Gustav Aschaffenburg (May 23, 1866 - September 2, 1944) was a German psychiatrist born in Zweibrücken.

== Early life ==
In 1890 he received his medical doctorate from the University of Strasbourg with a thesis on delirium tremens. Later he worked as an assistant to Emil Kraepelin at the psychiatric university clinic in Heidelberg, with whom he later extensively wrote about Haltlose personality disorder. He then practiced psychiatric medicine at the University of Halle and at the Akademie für praktische Medizin in Cologne (from 1919 the University of Cologne).
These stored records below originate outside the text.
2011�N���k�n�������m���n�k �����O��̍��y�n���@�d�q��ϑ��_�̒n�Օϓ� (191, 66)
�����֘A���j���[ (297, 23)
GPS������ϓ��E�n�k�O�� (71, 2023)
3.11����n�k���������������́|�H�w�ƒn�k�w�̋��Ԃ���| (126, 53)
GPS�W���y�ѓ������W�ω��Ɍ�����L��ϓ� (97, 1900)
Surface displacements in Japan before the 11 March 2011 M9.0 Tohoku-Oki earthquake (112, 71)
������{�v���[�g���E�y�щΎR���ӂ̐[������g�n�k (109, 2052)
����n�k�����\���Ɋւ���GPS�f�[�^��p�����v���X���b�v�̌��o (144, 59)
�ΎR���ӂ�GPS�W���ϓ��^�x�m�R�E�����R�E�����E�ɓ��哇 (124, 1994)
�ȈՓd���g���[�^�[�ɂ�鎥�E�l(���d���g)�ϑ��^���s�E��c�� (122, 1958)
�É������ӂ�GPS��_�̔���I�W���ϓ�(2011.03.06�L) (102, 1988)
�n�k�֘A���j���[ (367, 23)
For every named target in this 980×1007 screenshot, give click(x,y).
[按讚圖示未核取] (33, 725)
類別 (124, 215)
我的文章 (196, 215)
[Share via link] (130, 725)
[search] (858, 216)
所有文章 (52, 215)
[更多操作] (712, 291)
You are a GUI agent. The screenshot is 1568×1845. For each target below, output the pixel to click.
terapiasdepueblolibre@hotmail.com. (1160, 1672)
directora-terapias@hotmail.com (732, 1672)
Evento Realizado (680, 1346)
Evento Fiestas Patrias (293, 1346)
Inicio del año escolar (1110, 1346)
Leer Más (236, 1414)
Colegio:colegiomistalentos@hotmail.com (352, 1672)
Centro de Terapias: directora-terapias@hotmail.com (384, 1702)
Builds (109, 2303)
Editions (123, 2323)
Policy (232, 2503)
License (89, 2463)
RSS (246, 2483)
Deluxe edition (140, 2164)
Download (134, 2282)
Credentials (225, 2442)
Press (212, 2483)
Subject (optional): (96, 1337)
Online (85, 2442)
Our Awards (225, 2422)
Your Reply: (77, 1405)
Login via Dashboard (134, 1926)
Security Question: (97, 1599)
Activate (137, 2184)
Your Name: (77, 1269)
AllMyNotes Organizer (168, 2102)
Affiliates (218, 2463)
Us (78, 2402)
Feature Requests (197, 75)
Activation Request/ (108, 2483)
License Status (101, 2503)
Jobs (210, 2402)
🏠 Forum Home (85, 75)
In the 1930s Aschaffenburg's academic career at Cologne was terminated by the Nazi edict, Gesetz zur Wiederherstellung des Berufsbeamtentums, and he eventually emigrated to the United States, working as a professor at the Catholic University of America in Washington, D.C., and at Johns Hopkins University in Baltimore.

He wrote about the distinctions between Haltlose and Gemütlose psychopathy.

Aschaffenburg was a pioneer in the fields of criminology and forensic psychiatry. In 1903 he published an early systematic study on the causes of crime titled "Das Verbrechen und seine Bekämpfung", in which he discusses individual-hereditary and social-environmental factors, and also dismisses Cesare Lombroso's idea of the so-called "born criminal". Later the work was translated into English, and published as Crime and it's Repression (1913). It was also translated into Swedish by Olof Kinberg and Julia Kinberg.